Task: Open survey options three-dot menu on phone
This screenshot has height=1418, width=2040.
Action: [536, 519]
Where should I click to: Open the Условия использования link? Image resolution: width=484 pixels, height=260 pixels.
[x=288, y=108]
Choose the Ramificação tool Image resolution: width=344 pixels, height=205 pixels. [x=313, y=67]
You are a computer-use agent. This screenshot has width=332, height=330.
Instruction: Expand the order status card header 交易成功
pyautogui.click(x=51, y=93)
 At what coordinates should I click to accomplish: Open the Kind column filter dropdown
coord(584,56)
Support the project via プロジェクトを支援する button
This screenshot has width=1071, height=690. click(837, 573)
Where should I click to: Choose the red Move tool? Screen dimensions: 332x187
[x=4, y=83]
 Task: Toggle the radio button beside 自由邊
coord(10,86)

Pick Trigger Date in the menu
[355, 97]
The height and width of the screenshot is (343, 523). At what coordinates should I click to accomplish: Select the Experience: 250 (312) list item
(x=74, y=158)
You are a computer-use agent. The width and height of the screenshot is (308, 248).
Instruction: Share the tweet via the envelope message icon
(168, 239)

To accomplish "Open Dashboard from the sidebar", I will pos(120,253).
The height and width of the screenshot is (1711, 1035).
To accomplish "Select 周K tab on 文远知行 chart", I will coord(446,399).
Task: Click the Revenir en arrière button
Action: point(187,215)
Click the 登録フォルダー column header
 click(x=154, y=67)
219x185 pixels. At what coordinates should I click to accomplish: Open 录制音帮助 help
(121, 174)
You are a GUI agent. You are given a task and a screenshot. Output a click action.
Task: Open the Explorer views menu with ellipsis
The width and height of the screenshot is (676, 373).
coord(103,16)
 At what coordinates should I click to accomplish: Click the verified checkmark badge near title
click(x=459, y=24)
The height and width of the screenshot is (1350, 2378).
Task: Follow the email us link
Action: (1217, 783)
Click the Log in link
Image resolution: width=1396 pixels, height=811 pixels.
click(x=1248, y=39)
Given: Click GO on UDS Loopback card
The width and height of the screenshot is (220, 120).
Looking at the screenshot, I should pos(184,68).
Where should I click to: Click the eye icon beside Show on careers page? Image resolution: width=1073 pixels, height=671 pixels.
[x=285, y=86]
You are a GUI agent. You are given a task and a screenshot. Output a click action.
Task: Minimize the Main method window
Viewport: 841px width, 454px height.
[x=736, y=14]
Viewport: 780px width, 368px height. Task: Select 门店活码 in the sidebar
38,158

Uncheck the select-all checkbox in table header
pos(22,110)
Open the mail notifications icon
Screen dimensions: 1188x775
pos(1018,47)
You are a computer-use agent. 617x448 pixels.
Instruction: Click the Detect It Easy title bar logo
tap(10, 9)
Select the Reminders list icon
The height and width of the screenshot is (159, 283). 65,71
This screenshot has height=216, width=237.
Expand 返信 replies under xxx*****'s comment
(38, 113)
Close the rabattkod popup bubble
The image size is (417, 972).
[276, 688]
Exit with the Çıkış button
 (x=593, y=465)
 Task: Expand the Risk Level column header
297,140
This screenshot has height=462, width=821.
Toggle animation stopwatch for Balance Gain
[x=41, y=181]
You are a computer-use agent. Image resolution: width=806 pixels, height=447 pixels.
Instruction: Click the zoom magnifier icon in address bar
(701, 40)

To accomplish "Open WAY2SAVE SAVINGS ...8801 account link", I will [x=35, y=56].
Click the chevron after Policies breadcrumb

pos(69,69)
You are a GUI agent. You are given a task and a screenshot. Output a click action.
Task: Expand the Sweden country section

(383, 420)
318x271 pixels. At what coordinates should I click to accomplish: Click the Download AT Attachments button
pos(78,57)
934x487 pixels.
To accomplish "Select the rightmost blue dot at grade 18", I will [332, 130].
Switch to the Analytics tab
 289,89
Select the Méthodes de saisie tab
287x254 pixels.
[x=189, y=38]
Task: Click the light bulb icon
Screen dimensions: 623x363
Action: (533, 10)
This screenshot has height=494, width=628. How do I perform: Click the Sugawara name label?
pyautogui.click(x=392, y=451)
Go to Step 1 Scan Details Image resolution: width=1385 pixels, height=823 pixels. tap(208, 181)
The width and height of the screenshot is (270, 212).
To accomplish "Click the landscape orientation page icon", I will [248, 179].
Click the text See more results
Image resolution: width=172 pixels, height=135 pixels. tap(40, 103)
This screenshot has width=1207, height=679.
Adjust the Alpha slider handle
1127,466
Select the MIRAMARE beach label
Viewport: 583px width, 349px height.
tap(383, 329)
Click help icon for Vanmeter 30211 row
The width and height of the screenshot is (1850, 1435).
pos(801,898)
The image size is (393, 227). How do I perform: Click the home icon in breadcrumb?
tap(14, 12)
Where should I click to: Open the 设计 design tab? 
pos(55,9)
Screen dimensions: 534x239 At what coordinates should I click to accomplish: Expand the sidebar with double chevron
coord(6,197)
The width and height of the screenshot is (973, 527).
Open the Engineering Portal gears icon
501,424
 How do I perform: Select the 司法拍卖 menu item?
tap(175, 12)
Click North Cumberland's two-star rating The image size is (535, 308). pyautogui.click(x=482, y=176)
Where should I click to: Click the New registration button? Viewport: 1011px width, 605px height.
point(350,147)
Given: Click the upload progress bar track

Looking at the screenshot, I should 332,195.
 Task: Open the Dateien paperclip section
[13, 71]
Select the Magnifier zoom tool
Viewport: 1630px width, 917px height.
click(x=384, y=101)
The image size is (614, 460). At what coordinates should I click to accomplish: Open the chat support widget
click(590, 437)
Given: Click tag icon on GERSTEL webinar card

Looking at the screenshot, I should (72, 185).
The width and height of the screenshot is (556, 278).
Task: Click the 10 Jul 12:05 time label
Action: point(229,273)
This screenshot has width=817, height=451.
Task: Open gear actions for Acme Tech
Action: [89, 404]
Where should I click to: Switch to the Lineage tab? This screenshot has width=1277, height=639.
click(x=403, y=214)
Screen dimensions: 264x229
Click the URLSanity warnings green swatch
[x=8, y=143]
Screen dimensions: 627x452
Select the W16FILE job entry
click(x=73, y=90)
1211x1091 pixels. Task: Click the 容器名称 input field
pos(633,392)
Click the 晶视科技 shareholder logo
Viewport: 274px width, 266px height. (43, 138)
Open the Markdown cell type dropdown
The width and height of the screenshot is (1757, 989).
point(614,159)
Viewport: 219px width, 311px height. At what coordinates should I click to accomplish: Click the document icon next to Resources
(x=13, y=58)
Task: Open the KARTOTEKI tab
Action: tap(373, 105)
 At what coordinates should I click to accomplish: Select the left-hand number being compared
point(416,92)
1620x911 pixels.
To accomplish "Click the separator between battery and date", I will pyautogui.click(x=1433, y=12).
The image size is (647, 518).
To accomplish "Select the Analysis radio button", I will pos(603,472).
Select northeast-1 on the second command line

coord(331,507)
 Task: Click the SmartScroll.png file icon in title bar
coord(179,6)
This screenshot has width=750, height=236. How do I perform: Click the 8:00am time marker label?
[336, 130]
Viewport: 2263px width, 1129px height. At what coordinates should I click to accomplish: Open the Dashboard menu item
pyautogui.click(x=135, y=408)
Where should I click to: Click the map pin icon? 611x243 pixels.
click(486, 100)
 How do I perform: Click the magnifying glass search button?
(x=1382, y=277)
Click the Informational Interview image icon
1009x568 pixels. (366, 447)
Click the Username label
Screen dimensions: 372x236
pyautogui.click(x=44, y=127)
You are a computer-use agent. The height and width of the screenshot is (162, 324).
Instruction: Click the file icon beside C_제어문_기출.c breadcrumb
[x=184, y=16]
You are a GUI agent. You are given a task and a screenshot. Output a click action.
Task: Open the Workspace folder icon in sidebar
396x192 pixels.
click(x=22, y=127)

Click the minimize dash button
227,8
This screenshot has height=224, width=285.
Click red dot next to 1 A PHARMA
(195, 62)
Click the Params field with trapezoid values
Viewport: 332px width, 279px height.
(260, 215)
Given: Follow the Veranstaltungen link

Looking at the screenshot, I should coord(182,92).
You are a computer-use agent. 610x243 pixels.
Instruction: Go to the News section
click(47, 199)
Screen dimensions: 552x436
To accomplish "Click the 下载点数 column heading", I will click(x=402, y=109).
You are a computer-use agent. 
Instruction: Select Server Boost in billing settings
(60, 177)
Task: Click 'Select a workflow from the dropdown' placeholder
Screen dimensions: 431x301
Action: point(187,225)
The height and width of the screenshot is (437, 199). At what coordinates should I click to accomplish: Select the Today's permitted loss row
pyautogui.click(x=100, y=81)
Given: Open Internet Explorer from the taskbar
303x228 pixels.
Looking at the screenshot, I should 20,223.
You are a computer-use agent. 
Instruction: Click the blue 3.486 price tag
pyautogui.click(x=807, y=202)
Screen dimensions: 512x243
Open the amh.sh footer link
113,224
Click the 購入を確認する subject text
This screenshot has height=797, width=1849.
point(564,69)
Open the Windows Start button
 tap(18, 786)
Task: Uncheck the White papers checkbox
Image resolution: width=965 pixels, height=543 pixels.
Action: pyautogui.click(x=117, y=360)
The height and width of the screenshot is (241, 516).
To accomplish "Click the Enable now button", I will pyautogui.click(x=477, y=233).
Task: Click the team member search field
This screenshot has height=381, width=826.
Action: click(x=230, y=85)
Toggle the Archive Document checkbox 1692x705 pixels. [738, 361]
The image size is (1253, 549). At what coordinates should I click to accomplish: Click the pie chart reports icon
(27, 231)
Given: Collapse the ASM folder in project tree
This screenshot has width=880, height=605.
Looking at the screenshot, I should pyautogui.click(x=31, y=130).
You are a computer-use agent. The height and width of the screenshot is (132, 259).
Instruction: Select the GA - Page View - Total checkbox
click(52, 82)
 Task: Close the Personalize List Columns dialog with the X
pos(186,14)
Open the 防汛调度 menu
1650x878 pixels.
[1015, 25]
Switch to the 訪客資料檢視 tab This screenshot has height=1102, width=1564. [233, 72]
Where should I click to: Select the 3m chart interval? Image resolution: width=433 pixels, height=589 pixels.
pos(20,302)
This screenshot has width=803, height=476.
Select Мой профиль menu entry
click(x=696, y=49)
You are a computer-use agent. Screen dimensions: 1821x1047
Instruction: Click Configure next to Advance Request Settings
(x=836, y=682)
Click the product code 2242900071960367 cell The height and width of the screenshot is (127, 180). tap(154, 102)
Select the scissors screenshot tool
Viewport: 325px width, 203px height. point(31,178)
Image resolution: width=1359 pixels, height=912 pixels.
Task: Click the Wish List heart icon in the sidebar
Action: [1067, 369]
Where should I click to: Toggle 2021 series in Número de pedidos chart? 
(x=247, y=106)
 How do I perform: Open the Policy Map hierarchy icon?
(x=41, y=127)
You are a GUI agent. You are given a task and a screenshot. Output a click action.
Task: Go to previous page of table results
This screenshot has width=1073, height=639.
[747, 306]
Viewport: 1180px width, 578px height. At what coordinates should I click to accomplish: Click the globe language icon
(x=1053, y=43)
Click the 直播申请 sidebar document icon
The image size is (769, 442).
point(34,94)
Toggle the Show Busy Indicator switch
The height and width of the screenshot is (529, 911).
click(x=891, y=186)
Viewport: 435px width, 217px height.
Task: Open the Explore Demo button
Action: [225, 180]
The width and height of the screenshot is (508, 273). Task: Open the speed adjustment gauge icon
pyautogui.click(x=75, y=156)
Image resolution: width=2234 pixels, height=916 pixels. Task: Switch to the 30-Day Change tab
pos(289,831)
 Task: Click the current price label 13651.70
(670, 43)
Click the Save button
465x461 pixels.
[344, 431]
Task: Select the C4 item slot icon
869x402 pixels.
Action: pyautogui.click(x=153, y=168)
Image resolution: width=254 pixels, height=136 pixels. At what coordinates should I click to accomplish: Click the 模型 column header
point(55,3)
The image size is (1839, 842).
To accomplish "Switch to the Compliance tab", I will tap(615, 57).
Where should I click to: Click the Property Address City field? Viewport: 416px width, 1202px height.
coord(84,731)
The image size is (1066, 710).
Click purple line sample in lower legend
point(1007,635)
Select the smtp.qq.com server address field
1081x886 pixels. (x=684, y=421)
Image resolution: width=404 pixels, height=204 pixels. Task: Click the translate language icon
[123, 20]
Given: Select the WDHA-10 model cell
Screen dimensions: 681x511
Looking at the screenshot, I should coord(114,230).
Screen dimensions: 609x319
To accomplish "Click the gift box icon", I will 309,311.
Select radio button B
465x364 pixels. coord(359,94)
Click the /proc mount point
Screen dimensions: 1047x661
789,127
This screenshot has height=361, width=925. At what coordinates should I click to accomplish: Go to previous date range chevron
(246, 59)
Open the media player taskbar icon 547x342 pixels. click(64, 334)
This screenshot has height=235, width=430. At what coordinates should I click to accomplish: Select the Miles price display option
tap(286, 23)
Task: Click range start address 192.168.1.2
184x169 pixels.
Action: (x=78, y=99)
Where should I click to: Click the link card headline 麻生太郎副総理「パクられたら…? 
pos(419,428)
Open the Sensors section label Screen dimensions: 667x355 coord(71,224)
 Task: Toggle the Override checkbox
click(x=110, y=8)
==========
Give everything from the line containing "Given: Open Internet" down to the line containing "pyautogui.click(x=807, y=202)", both included, as a JSON list of strings with one string per line and blank lines left out.

[
  "Given: Open Internet Explorer from the taskbar",
  "303x228 pixels.",
  "Looking at the screenshot, I should 20,223.",
  "You are a computer-use agent. ",
  "Instruction: Click the blue 3.486 price tag",
  "pyautogui.click(x=807, y=202)"
]